SYDNEY, SEPT. 25. The Men's all-around gymnastics champion Alexei Nemov won the horizontal bar title here on Monday, giving the 24- year-old Russian the biggest medal haul among all Olympic athletes for the second Games in a row.

Nemov also won a bronze on parallel bars during the last day of gymnastics competition to finish with six medals and just missed a seventh by finishing fourth in the vault, an event where he had been the reigning Olympic champion. The Sydney medal count for Nemov also includes all-around gold, silver in the floor exercise and prior bronzes in team and pommel horse.

``I feel Lucky, just very lucky,'' Nemov said. I came to the Olympics hoping that I would be able to win one medal, any medal. And I wanted to perform well. I did not expect to perform so well. Everything went my way.``

Nemov also captured six medals at the 1996 Olympics, including gold in team and vault, silver in all-around and bronzes in horizontal bar, pommel horse and floor exercise.

A spectacular performance on the bar topped by a high backflip release move gave Nemov a golden finish with 9.787 points. France's Benjamin Varonian had the same total but Nemov won as a result of better overall placings by judges.

Nemov plans to compete next at the World Cup in December in Glasgow, Scotland, but will spend most of the next six months relaxing and celebrating. ''I must take some time off,`` he said. ''I'm not made of steel. I'm not a robot.``

In other apparatus finals, Elena Zamolodtchikova edged Russian teammate Svetlana Khorkina for the floor exercise crown, China's Liu Xuan won the balance beam, China's Li Xiaopeng won on parallel bars and Gervasio Deferr, 19, won Spain's first-ever Olympic gymnastics medal, taking gold in the vault.

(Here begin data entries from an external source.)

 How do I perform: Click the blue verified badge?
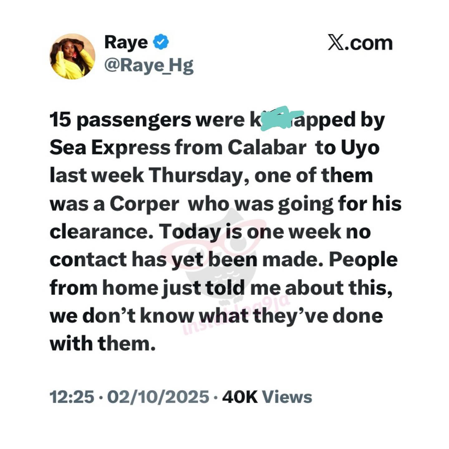[x=161, y=42]
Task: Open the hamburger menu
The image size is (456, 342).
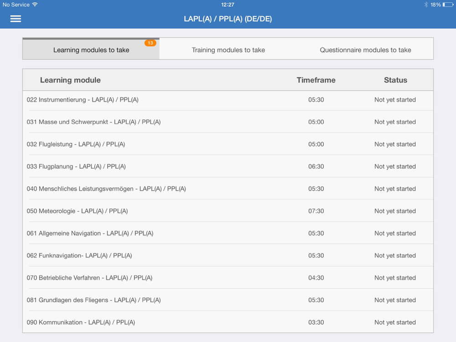Action: coord(16,19)

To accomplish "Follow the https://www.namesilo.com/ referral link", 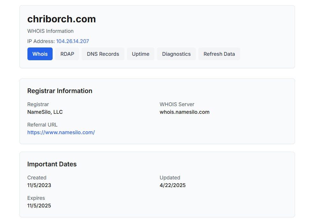I will click(x=61, y=132).
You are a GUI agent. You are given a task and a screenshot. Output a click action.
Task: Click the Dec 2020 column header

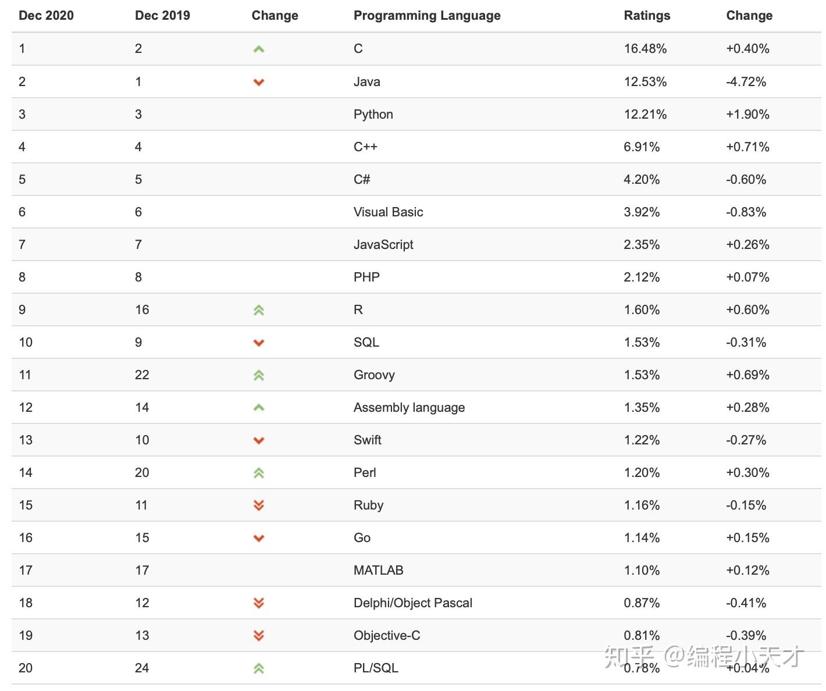(46, 16)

On a day when most vaulters struggled with landings, Deferr scored 9.712 points with Russia's Alexey Bondarenko second at 9.587 and Poland's Leszek Blanik third at 9.475, edging Nemov for bronze by .019. ''I thought I had a chance, but I wasn't really thinking of winning,`` Deferr said.

Nemov landed on his rear on his first vault, a tucked double somersault which received a 9.262. His second try, a handspring into a twisting flip, ended with only a small step backwards, leaving him just short of the podium. ''I worked like an automation,`` Nemov said. ''I did not think about what I was doing.``

China's Li Xiaopeng won the parallel bars crown with 9.825 points, although only one judge named him alone as the top performer. Reigning world parallel bars champion Lee Joo-Hyung of South Korea scored 9.812 to edge Nemov at 9.800.

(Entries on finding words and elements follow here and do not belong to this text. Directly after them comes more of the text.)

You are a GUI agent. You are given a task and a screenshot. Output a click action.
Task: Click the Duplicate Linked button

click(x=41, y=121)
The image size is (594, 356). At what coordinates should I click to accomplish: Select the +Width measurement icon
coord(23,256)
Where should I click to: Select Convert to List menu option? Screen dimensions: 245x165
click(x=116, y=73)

Zamolodtchikova, who turned 18 last Tuesday, had won the vault title after only being allowed to compete because Khorkina dropped out. Then she swiped gold from the former Playboy pin-up girl. ''I'm very upset about not winning the gold but it was good to have the crowd supporting me,`` Khorkina said, adding that she has not decided whether or not to retire for a likely model career. Khorkina scored 9.812 and looked to add floor gold to her uneven bars crown.

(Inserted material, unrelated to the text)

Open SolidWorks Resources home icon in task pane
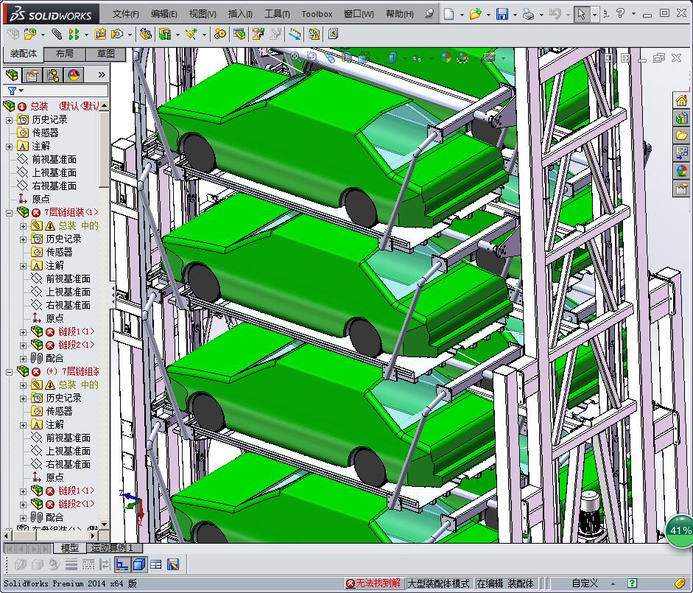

All-around champion and reigning world floor exercise champion Andreea Raducan of Romania fell back by touching down her right hand to steady herself on a landing and Simona Amanar, the all- around runner-up, 1996 Olympics floor runner-up and 1999 world floor runner-up, stepped out on her final landing and settled for third. But ''Zamo`` wowed the crowd with an upbeat routine to American jazz music and won with 9.850.

''I didn't `pinch' the gold,`` she said. ''I wasn't thinking I had to beat Svetlana. I just did my routine. Everything else was up to the judges.``

China's Liu Xuan, 21, captured the balance beam crown with 9.825 points with Russian 17-year-old Ekaterina Lobazniouk second at 9.787 and Russia's Elena ProduNova third at 9.775.

''This will be the perfect way to finish my career,`` Liu said. ''After 1996, I thought I wouldn't carry on. The results I have had have carried me on. To be able to get this gold medal is the best result ever.``

Reigning world all-around champion Maria Olaru of Romania was sixth at 9.700 with Chinese world balance beam champion Ling Jie, 17, a disappointing seventh at 9.675. Ivan Ivankov, who missed the 1996 Olympics after tearing his right achilles tendon two weeks before the Atlanta Games, missed his last chance to capture an Olympic medal at these games after disappointment in qualifying and all-round.